Espresso bypasses Core ML

Published March 14, 2026 by The Daily Scout

Developer Christopher Karani demoed “Espresso,” a path that bypasses Core ML to hit the Neural Engine directly — delivering ~1.08ms/token versus 5.09ms with the standard path, a ~4.7x speedup. He posted follow-up benchmarks showing there's still headroom for CoreAI improvements on Apple [Silicon [follow-up]](https://x.com/i/status/2032475954317054407).

Why it matters

Karani’s public repository labels) Espresso as “Backpropagation and exact token generation on Apple’s Neural Engine” implemented via reverse‑engineered private ANE APIs, and publishes code to exercise those paths. Independent academic work named Orion documented) an end‑to‑end system that bypasses Core ML by invoking Apple’s private ANEClient and ANECompiler APIs to run LLM inference and resumable multi‑step training directly on the ANE. Apple’s own ML research pages state) that on‑device models are tuned for Apple silicon, while the company’s M5 announcement specifies) a 16‑core Neural Engine plus Neural Accelerators in the GPU and a unified memory bandwidth increase to 153 GB/s—hardware changes that change the ANE performance envelope.
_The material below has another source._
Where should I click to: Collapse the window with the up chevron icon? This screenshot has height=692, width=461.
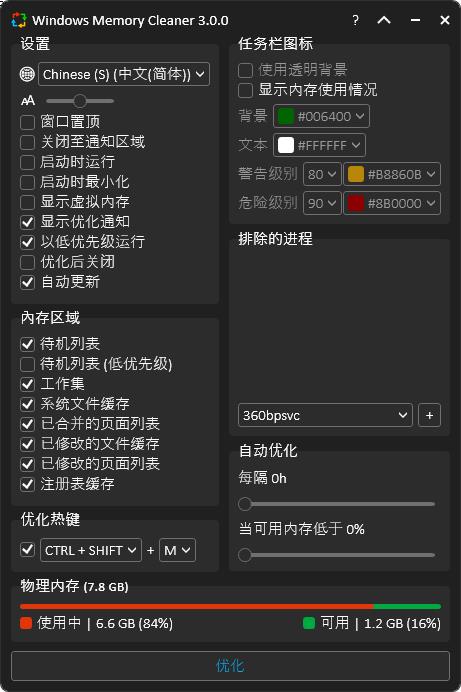click(384, 20)
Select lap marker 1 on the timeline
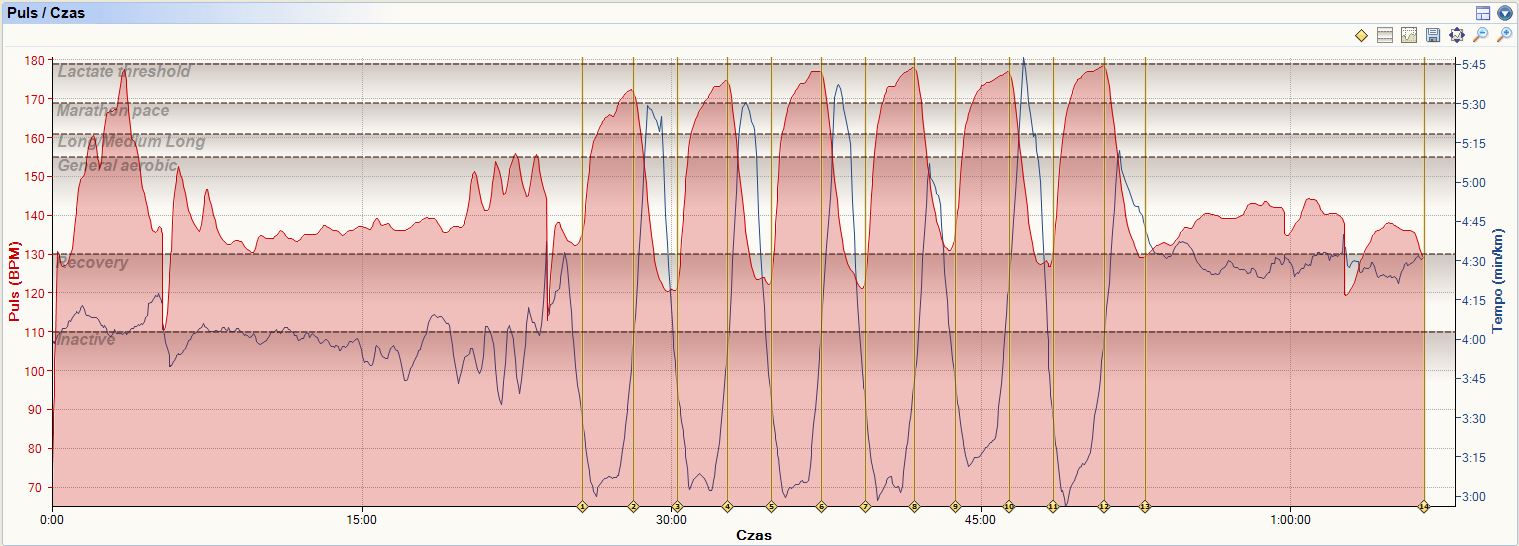1519x546 pixels. [582, 507]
Apple’s coremltools documentation describes) W8A8 and INT4 quantization modes and an int8‑int8 compute path for newer chips, giving a concrete software optimization route that complements direct‑ANE approaches like Espresso and Orion.

Key numbers

Developer Christopher Karani demoed “Espresso,” a path that bypasses Core ML to hit the Neural Engine directly — delivering ~1.08ms/token versus 5.09ms with the standard path, a ~4.7x speedup.
He posted follow-up benchmarks showing there's still headroom for CoreAI improvements on Apple [Silicon [follow-up]](https://x.com/i/status/2032475954317054407).
Apple’s coremltools documentation describes) W8A8 and INT4 quantization modes and an int8‑int8 compute path for newer chips, giving a concrete software optimization route that complements direct‑ANE approaches like Espresso and Orion.

Sources

Quick answers

What happened in Espresso bypasses Core ML?

Developer Christopher Karani demoed “Espresso,” a path that bypasses Core ML to hit the Neural Engine directly — delivering ~1.08ms/token versus 5.09ms with the standard path, a ~4.7x speedup. He posted follow-up benchmarks showing there's still headroom for CoreAI improvements on Apple [Silicon [follow-up]](https://x.com/i/status/2032475954317054407).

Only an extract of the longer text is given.